The city is expecting to kick in nearly $1 million in from budgeted tax increment financing revenues.
More work needed
on ramp’s ‘look’
While there was agreement on the layout of the parking ramp, the council was not satisfied with preliminary architectural designs presented. The council has asked architectural firm Miller Dunwiddie to come up with more options that have more of a historical look.
“I don’t want us to do the wrong thing, this building is going to be with us for a long, long time,” said Councilmember Jeff Weaver.
He also questioned how the city can build a ramp that doesn’t follow design standards consistent with what will be required of other builders as the commuter rail transit village develops. Concepts presented last week included colors and designs embedded in precast concrete that did not add any cost to the current budget.
“I want to make sure we lead by example,” said Weaver.
Horn said last week’s sketches were a starting point, as the council members had not given much direction on what they wanted the ramp to look like.

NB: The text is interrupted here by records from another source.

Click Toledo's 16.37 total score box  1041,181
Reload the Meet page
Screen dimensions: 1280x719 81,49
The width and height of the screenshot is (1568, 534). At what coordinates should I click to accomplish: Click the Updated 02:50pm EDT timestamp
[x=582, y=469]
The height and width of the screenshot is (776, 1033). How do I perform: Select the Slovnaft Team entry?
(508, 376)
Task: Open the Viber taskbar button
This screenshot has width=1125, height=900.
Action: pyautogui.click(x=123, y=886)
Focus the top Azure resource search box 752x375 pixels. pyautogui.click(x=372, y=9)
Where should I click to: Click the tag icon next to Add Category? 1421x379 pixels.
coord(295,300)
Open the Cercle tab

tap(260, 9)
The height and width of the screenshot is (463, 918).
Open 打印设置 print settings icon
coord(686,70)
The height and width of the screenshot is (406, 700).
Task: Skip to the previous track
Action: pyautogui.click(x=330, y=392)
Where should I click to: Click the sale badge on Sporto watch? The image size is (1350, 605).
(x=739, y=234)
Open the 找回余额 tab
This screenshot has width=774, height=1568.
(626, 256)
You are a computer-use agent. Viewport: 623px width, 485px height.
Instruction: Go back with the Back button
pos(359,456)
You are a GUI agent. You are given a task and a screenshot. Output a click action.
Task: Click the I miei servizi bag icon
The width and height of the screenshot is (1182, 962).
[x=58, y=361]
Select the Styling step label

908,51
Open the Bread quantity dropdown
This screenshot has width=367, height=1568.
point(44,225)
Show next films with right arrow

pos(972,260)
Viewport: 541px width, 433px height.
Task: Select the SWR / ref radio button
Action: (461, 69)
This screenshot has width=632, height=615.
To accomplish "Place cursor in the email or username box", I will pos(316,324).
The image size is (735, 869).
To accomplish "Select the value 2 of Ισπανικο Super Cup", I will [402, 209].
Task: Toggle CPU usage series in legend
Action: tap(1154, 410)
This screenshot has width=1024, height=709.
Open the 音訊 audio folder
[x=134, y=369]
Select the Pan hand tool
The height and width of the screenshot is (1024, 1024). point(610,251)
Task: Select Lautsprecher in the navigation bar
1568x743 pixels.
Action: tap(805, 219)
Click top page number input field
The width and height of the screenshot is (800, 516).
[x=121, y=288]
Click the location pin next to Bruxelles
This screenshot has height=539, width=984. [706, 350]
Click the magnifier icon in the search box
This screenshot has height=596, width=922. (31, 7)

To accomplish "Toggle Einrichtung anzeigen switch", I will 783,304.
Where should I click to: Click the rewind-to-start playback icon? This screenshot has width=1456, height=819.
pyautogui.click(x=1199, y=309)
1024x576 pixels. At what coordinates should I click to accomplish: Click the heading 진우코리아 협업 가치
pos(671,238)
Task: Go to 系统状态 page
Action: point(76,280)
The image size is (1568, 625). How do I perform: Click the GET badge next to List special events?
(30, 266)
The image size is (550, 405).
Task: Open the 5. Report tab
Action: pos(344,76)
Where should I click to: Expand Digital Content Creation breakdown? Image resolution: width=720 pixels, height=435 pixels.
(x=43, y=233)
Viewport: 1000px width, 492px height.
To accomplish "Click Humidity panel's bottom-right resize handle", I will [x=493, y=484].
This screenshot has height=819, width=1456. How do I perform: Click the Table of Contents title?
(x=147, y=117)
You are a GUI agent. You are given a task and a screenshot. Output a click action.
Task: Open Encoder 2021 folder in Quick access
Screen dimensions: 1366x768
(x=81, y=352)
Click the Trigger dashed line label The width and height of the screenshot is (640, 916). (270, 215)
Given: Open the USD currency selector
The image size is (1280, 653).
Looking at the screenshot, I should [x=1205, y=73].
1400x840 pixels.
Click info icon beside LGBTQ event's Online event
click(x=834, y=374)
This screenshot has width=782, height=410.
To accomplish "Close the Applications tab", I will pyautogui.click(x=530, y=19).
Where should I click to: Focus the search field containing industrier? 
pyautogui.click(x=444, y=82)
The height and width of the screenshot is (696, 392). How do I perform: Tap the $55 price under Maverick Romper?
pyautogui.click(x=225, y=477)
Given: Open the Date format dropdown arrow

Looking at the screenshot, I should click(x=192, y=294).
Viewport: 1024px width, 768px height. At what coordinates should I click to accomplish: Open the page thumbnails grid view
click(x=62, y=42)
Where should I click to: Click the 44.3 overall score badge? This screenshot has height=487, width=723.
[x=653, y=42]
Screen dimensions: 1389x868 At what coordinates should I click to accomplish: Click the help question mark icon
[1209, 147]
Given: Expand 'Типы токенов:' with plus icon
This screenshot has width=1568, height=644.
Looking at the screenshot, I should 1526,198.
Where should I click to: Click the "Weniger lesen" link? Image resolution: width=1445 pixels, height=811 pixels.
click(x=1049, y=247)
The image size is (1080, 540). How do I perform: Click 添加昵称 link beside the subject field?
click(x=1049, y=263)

But any design aesthetics over and above a basic parking ramp will need to be paid for by the city.
And Councilmember Mark Freeburg was concerned about adding to the costs.
“That troubles me – all of the sudden the price is going up,” said Freeburg. “I was OK with the basic architectural look. That’s what I was sold.”
According to City Manager Tim Cruikshank, tax increment financing revenues from the The Homestead at Anoka project currently under construction by the Volunteers of America will generate an additional $1 million that could be used for upgrades to the parking ramp. This is over and above TIF revenues that have already been earmarked to pay for Anoka’s share of the ramp construction.
The city has been challenged because this area, which is ready for new development, does not have much of an identity.
“This might be what points us to where it’s going,” said Planning Director Carolyn Braun on the look of the future ramp.
Councilmember Carl Anderson agreed the ramp should have more of a historic appearance in both style and color.
“I think we want to stay old world,” said Anderson. “If we go modern in this old town we’ll be making a mistake.”
But Anoka resident Pat Walker said this could be a chance for the city to do something new.
“Don’t get too sold on having this old and historic,” said Walker. “There is an advantage to having a contrast. You cheapen it by making a new structure look like an old structure.”
The council is expected to review more designs at its June 25 work session.
Horn said they would come back with a variety of architectural options with a range of costs.